▸ **Problem statement**:
Reproduce only the lines below from the line containing "Click the dialog's vertical scrollbar" to the line containing "Click the Navigate Backward arrow icon", exactly as written, with both end lines kept. Omit the pictures.

▸ **Material provided**:
# # # # #

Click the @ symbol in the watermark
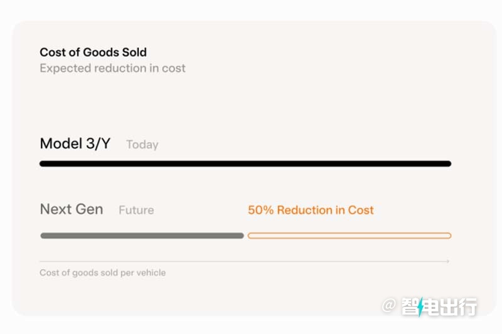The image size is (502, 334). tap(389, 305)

# # # # #

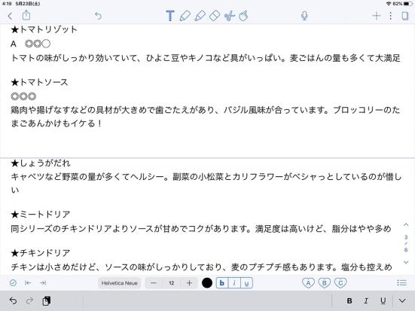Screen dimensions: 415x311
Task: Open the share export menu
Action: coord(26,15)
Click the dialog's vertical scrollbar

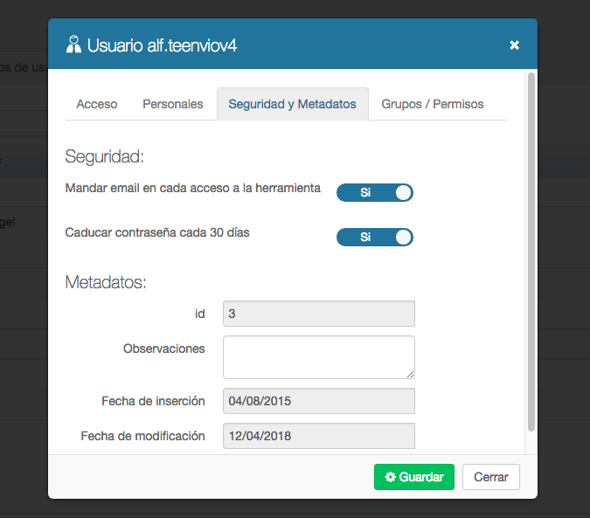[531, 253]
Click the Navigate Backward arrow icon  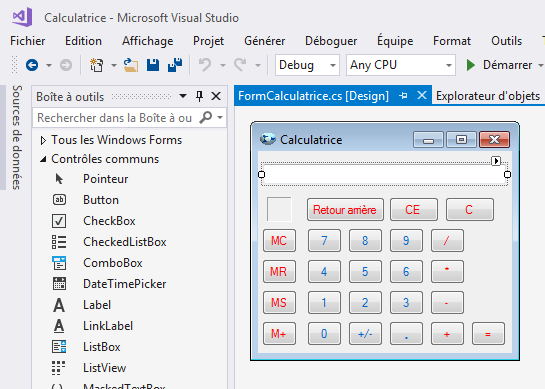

# # # # #

▸ **Output for this exercise**:
Click the dialog's vertical scrollbar

[531, 253]
Click the Navigate Backward arrow icon  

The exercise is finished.